# BRIEF:
Set down again exactly the lines of the listing below that fall between the line holding "Open the Preferences menu" and the line holding "You are a computer-use", inclusive.
===== EXTRACTED RECORDS
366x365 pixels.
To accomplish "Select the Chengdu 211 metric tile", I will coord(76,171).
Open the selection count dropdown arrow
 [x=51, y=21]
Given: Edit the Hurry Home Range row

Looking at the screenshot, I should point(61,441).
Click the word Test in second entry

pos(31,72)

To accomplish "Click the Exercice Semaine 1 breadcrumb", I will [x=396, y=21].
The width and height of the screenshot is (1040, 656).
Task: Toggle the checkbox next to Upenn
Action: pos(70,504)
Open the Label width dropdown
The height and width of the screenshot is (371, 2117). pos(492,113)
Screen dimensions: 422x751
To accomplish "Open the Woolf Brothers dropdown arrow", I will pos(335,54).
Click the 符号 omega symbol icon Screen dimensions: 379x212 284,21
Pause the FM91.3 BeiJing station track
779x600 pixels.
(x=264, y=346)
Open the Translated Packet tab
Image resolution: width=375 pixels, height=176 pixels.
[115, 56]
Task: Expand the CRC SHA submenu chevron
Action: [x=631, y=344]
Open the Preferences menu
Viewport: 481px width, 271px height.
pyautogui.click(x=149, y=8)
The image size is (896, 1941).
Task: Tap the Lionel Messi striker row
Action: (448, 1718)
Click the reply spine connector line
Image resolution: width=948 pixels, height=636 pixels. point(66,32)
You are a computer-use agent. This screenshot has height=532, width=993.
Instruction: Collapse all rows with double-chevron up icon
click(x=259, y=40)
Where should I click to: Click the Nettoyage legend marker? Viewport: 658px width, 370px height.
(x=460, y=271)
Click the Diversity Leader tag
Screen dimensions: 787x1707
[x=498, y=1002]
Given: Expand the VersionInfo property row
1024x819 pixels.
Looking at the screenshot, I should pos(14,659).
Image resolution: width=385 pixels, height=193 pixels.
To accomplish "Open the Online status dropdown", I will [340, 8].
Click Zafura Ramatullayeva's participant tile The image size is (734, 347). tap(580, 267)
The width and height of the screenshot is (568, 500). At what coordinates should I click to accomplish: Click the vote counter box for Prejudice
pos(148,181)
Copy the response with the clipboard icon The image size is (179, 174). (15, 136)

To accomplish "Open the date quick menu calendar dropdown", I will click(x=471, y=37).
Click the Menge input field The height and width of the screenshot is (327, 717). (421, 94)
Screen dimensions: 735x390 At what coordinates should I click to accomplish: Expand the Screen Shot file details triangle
==========
# RESPONSE:
Open the Preferences menu
Viewport: 481px width, 271px height.
pyautogui.click(x=149, y=8)
The image size is (896, 1941).
Task: Tap the Lionel Messi striker row
Action: (448, 1718)
Click the reply spine connector line
Image resolution: width=948 pixels, height=636 pixels. point(66,32)
You are a computer-use agent. This screenshot has height=532, width=993.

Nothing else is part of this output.